__ACTIVITY A__.
Put the records below into a JSON list of strings, one per line with blank lines left out, covering everything from the line containing "This screenshot has width=1080, height=721." down to the end of the records.

=== TEXT EXCERPT ===

Fans, media must quell bias

You know the argument: "This guy is from [fill in the blank], so he can't possibly be objective. Therefore if he gets a chance he is going to hurt [they will use a stronger word] my team."

It's a tired argument and it is going to have to come to an end for the committee to work (But it won't).

Everybody comes from somewhere. Everybody went to school somewhere. Everybody has friends, relatives, and associates who went to college. You can't avoid that fact unless the committee members are coming from Mars. You can be from the South and still have the ability to make fair, objective decisions on who should be in the playoff. You can be from the Midwest and analyze the data and make a smart decision.

So get over it or you are just going to be miserable.

Committee members will travel to see games

They don't have to travel every week but most weeks during the regular season they will be on the road. It is one thing to watch a team play on television. It is totally different to see a team in the flesh. You watch how hard they play and how well they are coached, which is much more evident in the stadium than on the flat screen.

When former Big East commissioner Mike Tranghese was the chairman of the men's basketball selection committee, his ultimate tiebreaker after all the numbers were crunched was: "Did you see the team play?" That is my tiebreaker as well.

Football expertise trumps everything else

I want to see a lot of "football people" on this committee and I really don't care where they are from. I want to see former coaches. The Legends Poll is comprised of a number of former coaches who study teams in specific areas and then have a conference call to discuss the teams before coming to a consensus on their poll. Nobody does as much research as these men and nobody knows the game better.

===

__ACTIVITY B__.
Rewrite the playoff committee column from "Committee members will" down to "tiebreaker as well.", swapping "tiebreaker" for "deciding factor".

=== THE INPUT ===

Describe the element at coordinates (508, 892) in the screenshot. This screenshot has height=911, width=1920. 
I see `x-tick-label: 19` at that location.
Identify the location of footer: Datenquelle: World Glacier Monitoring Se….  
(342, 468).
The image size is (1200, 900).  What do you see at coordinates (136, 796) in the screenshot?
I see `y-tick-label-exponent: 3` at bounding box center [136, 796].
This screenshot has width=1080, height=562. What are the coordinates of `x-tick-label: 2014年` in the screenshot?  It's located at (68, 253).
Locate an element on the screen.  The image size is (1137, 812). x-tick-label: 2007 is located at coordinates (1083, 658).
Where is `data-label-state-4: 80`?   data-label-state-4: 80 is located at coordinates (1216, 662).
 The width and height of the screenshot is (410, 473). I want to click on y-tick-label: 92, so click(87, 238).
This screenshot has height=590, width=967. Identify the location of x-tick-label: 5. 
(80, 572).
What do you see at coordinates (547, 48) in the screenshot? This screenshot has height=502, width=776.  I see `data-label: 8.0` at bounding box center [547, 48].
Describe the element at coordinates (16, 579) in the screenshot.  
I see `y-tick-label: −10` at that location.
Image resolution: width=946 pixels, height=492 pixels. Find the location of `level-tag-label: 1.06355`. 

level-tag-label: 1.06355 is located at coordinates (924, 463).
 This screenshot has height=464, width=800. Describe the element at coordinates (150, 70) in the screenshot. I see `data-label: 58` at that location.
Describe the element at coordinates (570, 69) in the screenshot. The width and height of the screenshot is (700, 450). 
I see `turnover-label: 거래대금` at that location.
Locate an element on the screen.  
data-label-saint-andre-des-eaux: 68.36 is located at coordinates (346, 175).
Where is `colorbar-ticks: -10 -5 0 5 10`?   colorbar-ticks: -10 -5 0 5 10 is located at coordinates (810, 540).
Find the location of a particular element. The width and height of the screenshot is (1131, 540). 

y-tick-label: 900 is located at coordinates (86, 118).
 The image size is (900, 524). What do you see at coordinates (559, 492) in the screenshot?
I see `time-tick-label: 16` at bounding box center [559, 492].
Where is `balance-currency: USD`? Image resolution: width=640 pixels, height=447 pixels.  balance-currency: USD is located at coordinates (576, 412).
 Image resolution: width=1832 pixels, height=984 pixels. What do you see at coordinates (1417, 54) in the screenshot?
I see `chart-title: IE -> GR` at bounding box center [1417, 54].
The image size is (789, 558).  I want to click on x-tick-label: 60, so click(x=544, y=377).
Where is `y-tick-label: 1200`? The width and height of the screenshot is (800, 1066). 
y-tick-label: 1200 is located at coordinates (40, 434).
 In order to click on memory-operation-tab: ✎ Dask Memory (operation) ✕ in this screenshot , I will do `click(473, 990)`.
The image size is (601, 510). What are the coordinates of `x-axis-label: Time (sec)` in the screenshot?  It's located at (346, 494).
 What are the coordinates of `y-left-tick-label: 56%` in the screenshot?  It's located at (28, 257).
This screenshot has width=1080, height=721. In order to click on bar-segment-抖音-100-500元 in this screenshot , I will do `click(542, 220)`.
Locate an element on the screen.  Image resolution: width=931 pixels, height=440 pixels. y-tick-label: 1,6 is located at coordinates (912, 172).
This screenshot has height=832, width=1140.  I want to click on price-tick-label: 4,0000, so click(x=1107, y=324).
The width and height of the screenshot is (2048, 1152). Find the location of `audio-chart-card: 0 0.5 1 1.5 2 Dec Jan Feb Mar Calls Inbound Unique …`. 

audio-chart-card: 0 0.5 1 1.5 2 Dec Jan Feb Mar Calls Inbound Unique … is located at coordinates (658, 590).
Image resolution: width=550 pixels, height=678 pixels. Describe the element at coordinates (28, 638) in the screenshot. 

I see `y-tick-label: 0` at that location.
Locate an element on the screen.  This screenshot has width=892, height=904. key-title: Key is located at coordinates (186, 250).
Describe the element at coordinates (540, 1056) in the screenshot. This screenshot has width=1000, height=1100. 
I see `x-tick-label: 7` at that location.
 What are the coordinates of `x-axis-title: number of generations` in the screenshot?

===

__TASK RESPONSE A__.
[
  "This screenshot has width=1080, height=721. In order to click on bar-segment-抖音-100-500元 in this screenshot , I will do `click(542, 220)`.",
  "Locate an element on the screen.  Image resolution: width=931 pixels, height=440 pixels. y-tick-label: 1,6 is located at coordinates (912, 172).",
  "This screenshot has height=832, width=1140.  I want to click on price-tick-label: 4,0000, so click(x=1107, y=324).",
  "The width and height of the screenshot is (2048, 1152). Find the location of `audio-chart-card: 0 0.5 1 1.5 2 Dec Jan Feb Mar Calls Inbound Unique …`. ",
  "audio-chart-card: 0 0.5 1 1.5 2 Dec Jan Feb Mar Calls Inbound Unique … is located at coordinates (658, 590).",
  "Image resolution: width=550 pixels, height=678 pixels. Describe the element at coordinates (28, 638) in the screenshot. ",
  "I see `y-tick-label: 0` at that location.",
  "Locate an element on the screen.  This screenshot has width=892, height=904. key-title: Key is located at coordinates (186, 250).",
  "Describe the element at coordinates (540, 1056) in the screenshot. This screenshot has width=1000, height=1100. ",
  "I see `x-tick-label: 7` at that location.",
  " What are the coordinates of `x-axis-title: number of generations` in the screenshot?"
]

__TASK RESPONSE B__.
Committee members will travel to see games

They don't have to travel every week but most weeks during the regular season they will be on the road. It is one thing to watch a team play on television. It is totally different to see a team in the flesh. You watch how hard they play and how well they are coached, which is much more evident in the stadium than on the flat screen.

When former Big East commissioner Mike Tranghese was the chairman of the men's basketball selection committee, his ultimate deciding factor after all the numbers were crunched was: "Did you see the team play?" That is my deciding factor as well.